Raising Quality Awareness in CROs


Applied Clinical Trials

Applied Clinical TrialsApplied Clinical Trials-08-01-2012
Volume 21
Issue 8

Quality is not just a way to gratify sponsors or authorities, but should be part an established and dynamic QMS.

Quality is often hard to define and "awareness" according to the Wikipedia definition is a "state or ability to perceive, to feel or to be conscious of..." Unsurprisingly, "quality awareness" can be a relative concept that is difficult to understand and that approach should be aimed at both management and employees within a CRO in order to be effective.

Nicky Dodsworth

Quality starts from the top of the organization which defines the culture, values, and vision through various mission statements, policies, and plans, filtering down to the employee level. Management needs to really engage with building quality and spread the message to their teams. Employees observe and reflect on the messages and actions that come from their managers.

Quality is not just a way to gratify sponsors or regulatory authorities, but should be a part of an established and dynamic quality management system (QMS) and incorporated into everyone's daily activities. It is vitally important to establish, actively improve, and continue to develop policies and processes such as standard operating procedures. Although management may be reluctant to lead the way and provide necessary resources, quality assurance (QA) may need to remind them of the costs involved in loss of reputation and business without quality being inherent in daily activities. Often, quality is seen as costly and a distraction from the main business.

The QA group has a high-profile role within all organizations and should be viewed as partners, reporting to senior management, influencing processes and strategies, and as such their ability to communicate effectively despite all these challenges is at times difficult. QA visibility within the organization, either by local support or using a help desk or just knowing who to go to with questions, encourages reporting of quality problems before they become significant issues. Operational teams should respect the role of quality and respond positively and in a timely manner to QA.

The role of QA has changed over the last few years with more time spent on "virtual auditing" and remote reviews of data which are both cost effective and efficient. The ability to do "more with less" actually translates into more interactions throughout the organization, which further raises the quality profile.

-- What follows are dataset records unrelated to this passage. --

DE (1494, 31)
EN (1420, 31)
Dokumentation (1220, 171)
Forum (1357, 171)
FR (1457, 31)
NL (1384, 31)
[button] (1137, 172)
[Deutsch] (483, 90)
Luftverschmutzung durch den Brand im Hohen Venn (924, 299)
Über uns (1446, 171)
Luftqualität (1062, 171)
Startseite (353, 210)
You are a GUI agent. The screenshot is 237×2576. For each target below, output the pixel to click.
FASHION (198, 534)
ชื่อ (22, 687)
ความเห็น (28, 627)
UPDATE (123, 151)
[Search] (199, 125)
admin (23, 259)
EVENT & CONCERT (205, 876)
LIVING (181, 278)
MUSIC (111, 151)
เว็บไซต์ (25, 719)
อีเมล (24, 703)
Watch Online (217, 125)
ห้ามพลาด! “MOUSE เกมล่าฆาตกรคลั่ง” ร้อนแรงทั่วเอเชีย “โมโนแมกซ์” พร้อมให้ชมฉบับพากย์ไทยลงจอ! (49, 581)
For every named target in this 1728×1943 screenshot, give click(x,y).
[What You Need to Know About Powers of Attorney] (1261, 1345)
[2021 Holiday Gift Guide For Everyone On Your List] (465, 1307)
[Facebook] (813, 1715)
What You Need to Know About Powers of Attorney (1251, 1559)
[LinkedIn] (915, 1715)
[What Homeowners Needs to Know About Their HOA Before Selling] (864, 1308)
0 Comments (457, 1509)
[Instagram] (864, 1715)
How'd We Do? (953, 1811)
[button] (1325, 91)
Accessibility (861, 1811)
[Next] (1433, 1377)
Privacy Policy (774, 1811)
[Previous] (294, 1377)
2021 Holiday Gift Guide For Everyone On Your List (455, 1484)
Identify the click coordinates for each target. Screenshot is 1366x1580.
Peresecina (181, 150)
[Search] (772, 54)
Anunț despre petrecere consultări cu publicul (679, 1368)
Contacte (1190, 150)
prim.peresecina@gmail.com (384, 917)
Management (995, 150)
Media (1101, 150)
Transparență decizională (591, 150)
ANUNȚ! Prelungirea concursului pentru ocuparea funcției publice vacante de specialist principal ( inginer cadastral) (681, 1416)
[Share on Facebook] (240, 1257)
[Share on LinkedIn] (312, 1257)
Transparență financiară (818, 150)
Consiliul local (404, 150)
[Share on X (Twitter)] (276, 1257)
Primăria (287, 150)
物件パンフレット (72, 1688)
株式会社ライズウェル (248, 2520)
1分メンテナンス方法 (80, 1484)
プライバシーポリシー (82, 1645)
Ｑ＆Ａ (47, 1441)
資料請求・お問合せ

All employees need to be respected, nurtured, work with their management teams in defining processes, and made aware of their contribution and their importance in achieving acceptable quality levels. Only by holding the whole organization accountable for working together to focus on quality improvements and metrics to track various quality steps, can quality awareness can be raised.

Quality should be part of everyone's job by encouraging objectives which look at defining better processes or ways to develop a higher quality product or looking at the amount of positive feedback that is received, rather than negative objectives.

Staff training and performance are important to running a successful quality project. Roles and responsibilities define accountability and need to be carefully defined. A good place to start is with a clearly defined contract so everyone knows their part. CROs need to find the right balance between speed and quality. Quality is a "given" and many contracts have conflicting goals which distract from quality through use of unrealistic recruitment penalty clauses. A true partnership approach is required and responsiveness needs to be bilateral.

Raising quality awareness is not just the role of the QA department but it requires buy-in from everyone.